Figure 3. Screenshots from the initial user reports on the earthquake page for the Indios, Puerto Rico quake. On the left, is the main page that shows the hexbins plotted on the map. In the middle screenshot, the user has clicked on one hexbin and a pop-up appears showing the building and road damage reports for that area. On the right phone, the user scrolled further down the page to display statistics on user submitted shaking and damage reports.
The MyShake app contains other features and upgrades that we can now test. The earliest version of MyShake was released only on the Android platform, while the current update was released on both Android and iOS, thus providing a unique opportunity to evaluate our redesign decisions. The previous Android-only release featured a colorful map and color-coded earthquake rings indicating the intensity and recency of earthquake events. The redesign, in contrast, moved toward a more minimalistic design to simplify user tasks that would increase user awareness and activity. Analyzing feedback on the Google Play and Apple App Stores allowed us to evaluate how the design decisions, outlined in Rochford et al. (2018), impacted user satisfaction.
Most of the legacy Android users expressed their frustration over the redesign citing “bring back the original map,” and “I wish you would return to the red & blue used before…” This feedback, while not inherently positive, was expected as any changes take some time getting used to. In contrast, iPhone users, who were experiencing the interface for the first time, had a positive reaction toward the user interface (UI) citing “Amazing UI, great app,” and “Love the map feature, and earthquake log.” We note that while most of the legacy Android users were not pleased with the new UI, they still enjoyed the features and functionality of the app. As for the iPhone users, while they enjoyed the minimalistic design, they did express frustration regarding the lack of some features that are available only on the Android version. The Android specific features include (at the time of writing): the ability to create custom notifications, and having a battery-saving-mode option.

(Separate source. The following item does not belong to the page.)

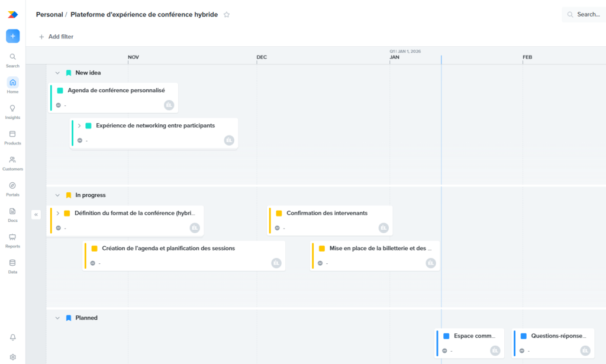The width and height of the screenshot is (606, 364).
Task: Navigate to the Personal breadcrumb
Action: (49, 14)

Acting on feedback from users helps to improve the app in the same way that sharing information on performance with government stakeholders, operating system designers, and cellular carriers help improve the system and infrastructure as a whole. One of the key questions asked by stakeholders is the speed at which alerts can get to phones. Earthquakes travel very quickly, so alerts would only be useful if they are timely. This new release of the MyShake app collects data to understand and analyze alert delivery timing, or latency, which is a key driver for system improvements toward improved earthquake early warning.

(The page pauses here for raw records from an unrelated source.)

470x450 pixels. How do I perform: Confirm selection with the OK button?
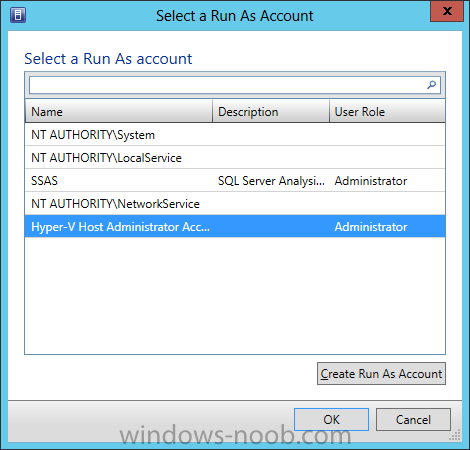(x=331, y=420)
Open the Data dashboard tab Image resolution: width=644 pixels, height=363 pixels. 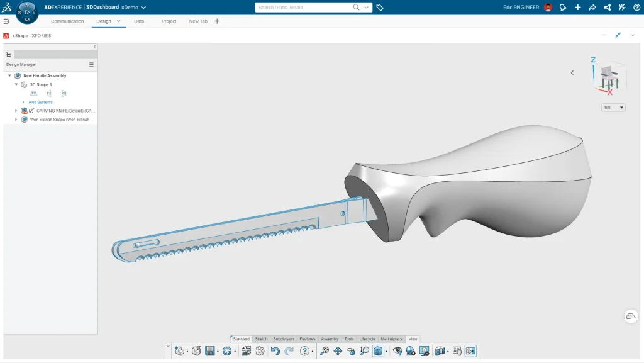(x=139, y=21)
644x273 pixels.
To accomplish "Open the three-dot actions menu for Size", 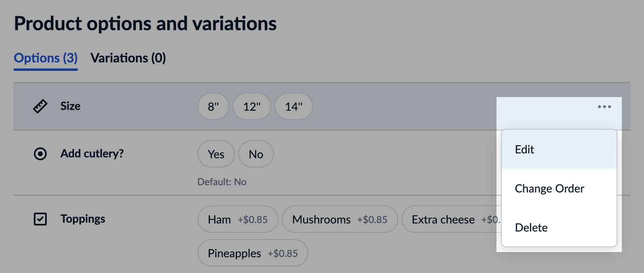I will click(x=604, y=107).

MyShake is building a data collection architecture into the app and the backend servers to collect timing information to assess message delivery latencies. Such data are vital for evaluating strategies for delivering and communicating alerts: an earthquake warning system is a success only if it can send thousands, or millions, of messages to the affected users with low latencies. In order to get this key metric, the app sends silent alerts on a regular basis, which do not interrupt the user, or their use of the app, but sends valuable information back without having to wait for a real earthquake alert to occur to test delivery speeds. This is crucial because the only way to speed up alert delivery is to identify which facets of alert delivery are bottlenecks and can be improved. The clocks on the MyShake servers, the ShakeAlerts, the Google Firebase Cloud Messaging Service, and the end user's phones are not all in the same time domain, so simply collecting time stamps on each system individually is an insufficient methodology. The first phase of the timing architecture design involves requesting time receipts back to our server to record everything in the server time domain to ensure the highest accuracy possible.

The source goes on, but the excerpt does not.